Cómo Velázquez pintó el aire en <i>Las Meninas</i>
Lo que ellos argumentan para defender dicha maestría es que Velázquez consiguió pintar lo único que no se ve, lo único, hasta ese momento, imposible de pintar. Algo que, desde el Renacimiento, trataban de plasmar todos los pintores y que solo él logró. Pintar el aire. Velázquez consiguió algo que a día de hoy aún sigue asombrándonos. Velázquez logró que los espectadores tuvieran la sensación de estar dentro del cuadro y poder pasear por su interior. Para muchos pintores la solución era crear volumen con las sombras, pero para pintar el aire, el secreto estaba en la luz, y para lograrlo, Velázquez se apoyó en cuatro puntos de luz.
El primero llega desde la zona donde el espectador está mirando el cuadro. La luz se proyecta hacia el fondo, pero como las niñas se interponen en su camino, la luz pierde fuerza y se desvanece.
El segundo punto de luz es la puerta abierta donde aparece el aposentador de la reina subiendo ¿o bajando? unas escaleras. Este punto crea una luz que también decae al llegar al centro de la habitación, ya que sale desde una pequeña puerta.
Esos dos puntos de luz, fondo y primer plano, que se desvanecen al llegar al centro de la pintura, crean la ilusión de espacio intermedio. Esto es ya absolutamente genial.
Pero hay dos puntos más de luz. El primero proviene de los ventanales laterales. Aquí la idea de continuo claroscuro se repite creando así una especie de balanceo de luz que va de derecha a izquierda y de adelante hacia atrás en un bucle inacabable.
Ahora bien, en el cuadro no solo está el primer plano y el fondo. El espacio intermedio también está.

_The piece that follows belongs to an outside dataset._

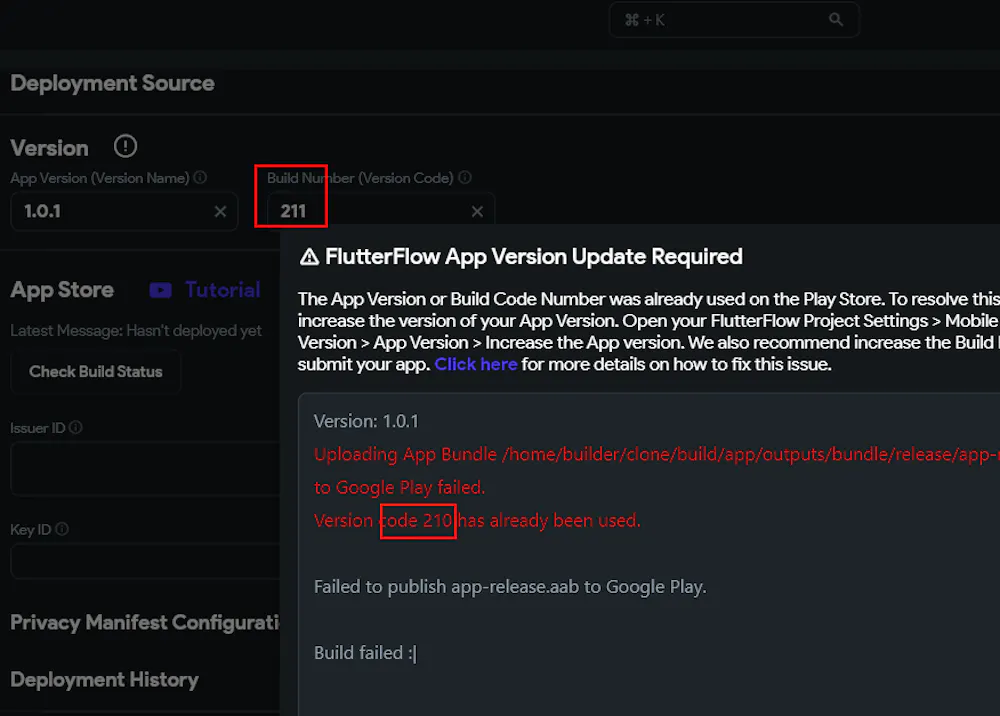This screenshot has width=1000, height=716.
Task: Click the YouTube icon next to Tutorial
Action: 160,290
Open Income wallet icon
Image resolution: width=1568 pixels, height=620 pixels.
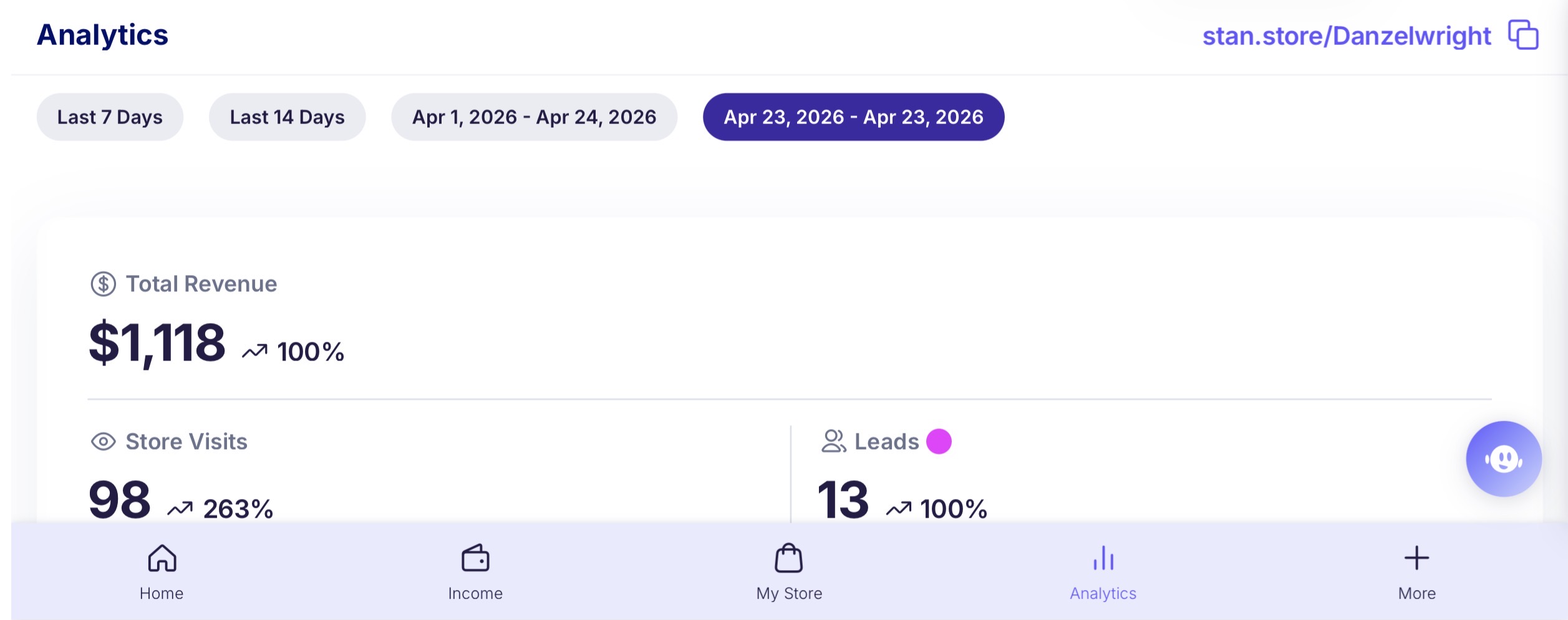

Está, como ya he dicho antes, el aire. Velázquez consigue este efecto al pintar el alto techo (jamás lo había pintado en ninguno de sus cuadros anteriores), y también, al pintar borroso el fondo.
El último punto de luz es el del espejo colgado de la pared con la imagen proyectada de los reyes. Una luz más débil pero que también aporta.
La composición general y la disposición de todos los elementos que participan en la puesta en escena, es absolutamente genial, y lo es porque Velázquez utiliza la luz como lo hacen en la actualidad los fotógrafos en su estudio.
Por todo esto, Las Meninas es uno de los cuadros más investigados de la historia del arte, y sin duda, del que más se ha escrito (y se seguirá escribiendo). No hay en él una acción bélica, ni un paisaje deslumbrante, no hay lucha fratricida, ni batalla naval sangrienta. Esta es una obra maestra porque lo son sus motivos técnicos y pictóricos, y que va mucho más allá del propio hecho histórico pintado; motivos técnicos, por cierto, nunca superados.